The issue was that in response, Beckett decided to unveil the inner workings of his mind.
“I spend my days off the way I want to spend them,” he told reporters. “My off-day is my off-day.”
And, even more telling: “We get 18 days off a year. I think we deserve a little time to ourselves.”
You know, I don’t think it’s the best sign on earth when a pitcher knows and can recite, on demand, exactly how many days off there are in a season. I mean, maybe that’s a scheduling issue or whatever, but that seems an awfully exact number to come up with -- sort of like the guy in your office who knows how to manipulate vacation days and holidays to give him or herself like 23 four-day weekends. I don’t know if the 18 days off includes the All-Star Break (it will for Beckett this year) or the off-days in the postseason (also an unlikely issue for Beckett).
But whatever the case, it created an uproar. And then Beckett followed up by pitching lousy and he got booed all to heck and the Red Sox lost again and now it’s a full-blown Boston scandal.
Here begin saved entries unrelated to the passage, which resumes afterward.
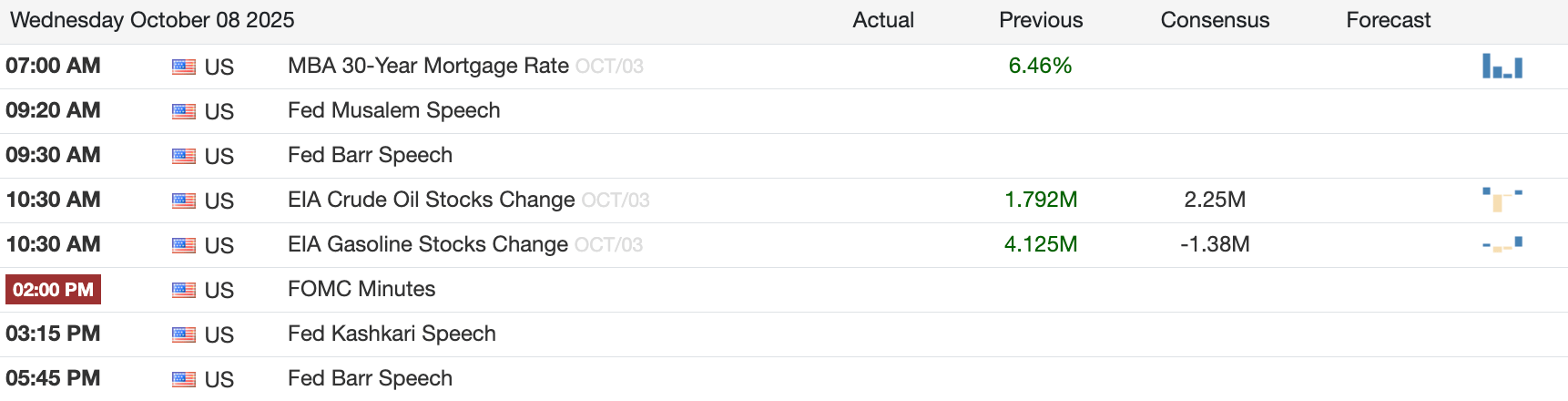Open the FOMC Minutes event
Screen dimensions: 1568x401
pyautogui.click(x=361, y=289)

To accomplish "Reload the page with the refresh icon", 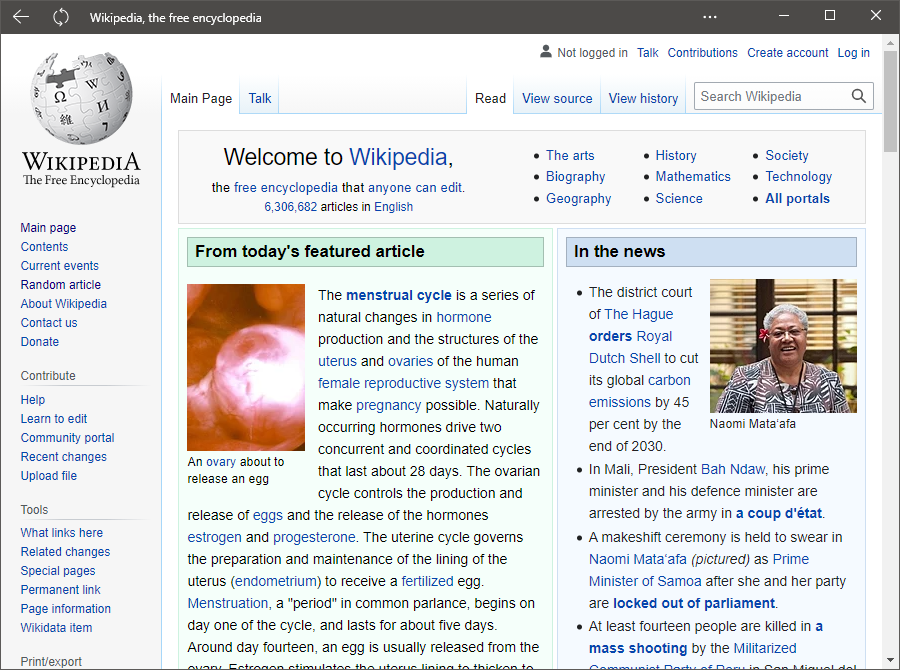I will point(60,16).
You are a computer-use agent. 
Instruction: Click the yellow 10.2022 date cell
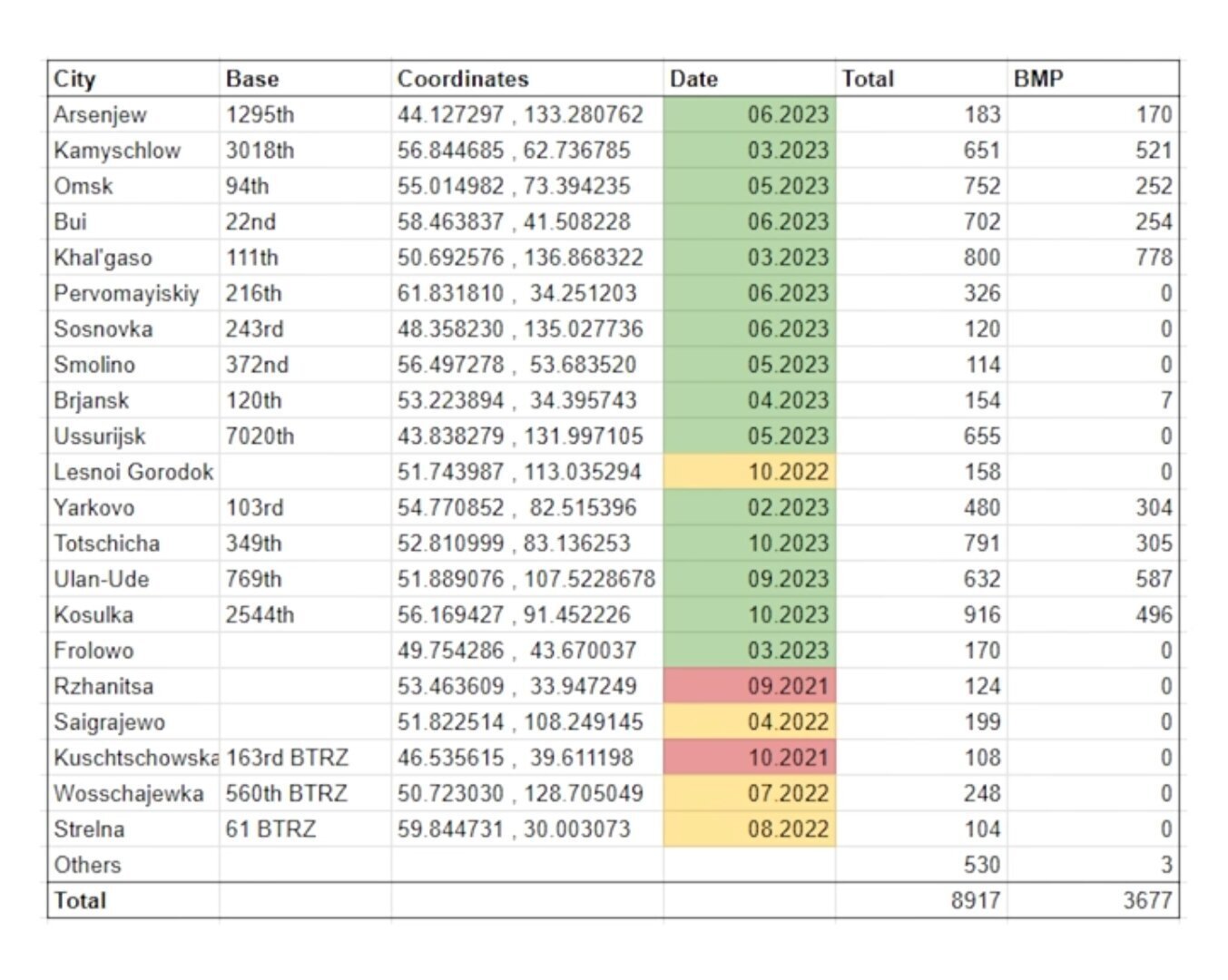(x=750, y=472)
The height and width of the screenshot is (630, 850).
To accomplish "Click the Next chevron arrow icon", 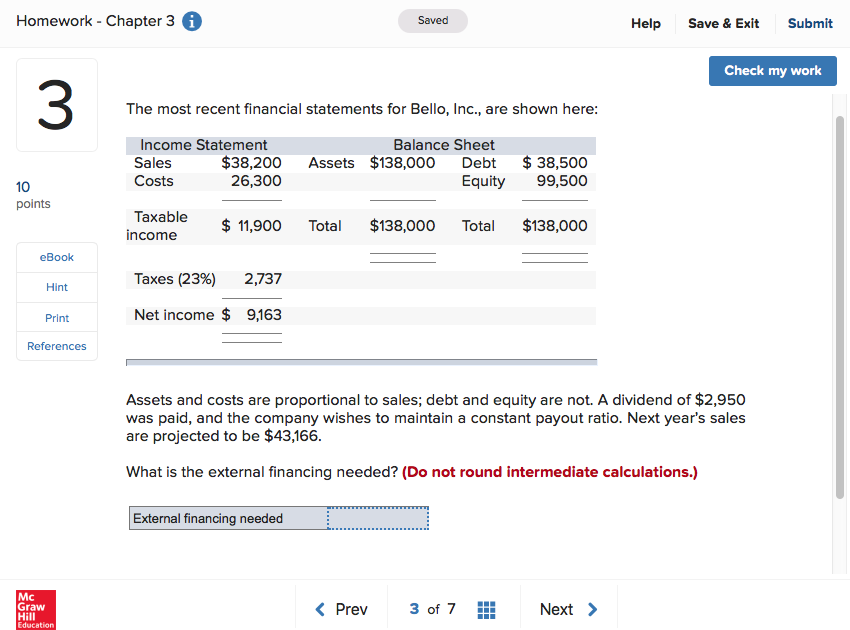I will coord(592,609).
There’s a feeling many of us have … that if we had been given another person’s talent, we would use it better. Maybe it’s jealousy. Maybe it’s that we feel like we have a better appreciation for talent. But I do think it affects us. I would imagine a lot of people believe that if they had been given the talent Josh Beckett was given, they would have done more with it -- on and off the field. We wouldn’t clown around and drink beer in the clubhouse while games were going on. We wouldn’t play golf a day after being scratched from a start and then snap that days off are days off. We wouldn’t …
But, is that really true? In Josh Beckett’s mind, I suspect, he’s worked his butt off at this game. He’s pitched through pain. He’s delivered in big moments. He was the pitching force behind Boston’s World Series. He’s endured the pains of the game -- the slumps, the boos, the insults, the injuries. So he doesn’t want to sit in the dugout every stinking minute of every game … so he wants to take his mind off things on his day off by playing a little golf … so he doesn’t have the talent to entertain reporters and doesn’t feel like making the game look like it’s the most fun he’s ever had in his entire life … so he doesn’t want to perform Seppuku every time the Red Sox lose a game …
… I’m not celebrating him for any of this. I’m a fan of enthusiasm, and I dislike half-heartedness. I’m just saying it might be a lot more human than we want to admit. I’m just saying we might find a little bit of that in our own lives. I don’t think it’s the Josh Becketts who are unusual. I think it’s the ones who go out every day, every single day, with intensity and spirit and fire who are unusual. I certainly don’t blame fans for booing the heck out of Beckett or people writing that he should be run out of town. But I do wonder how many of them might call in sick on a Friday and not cancel their tee-time Saturday morning.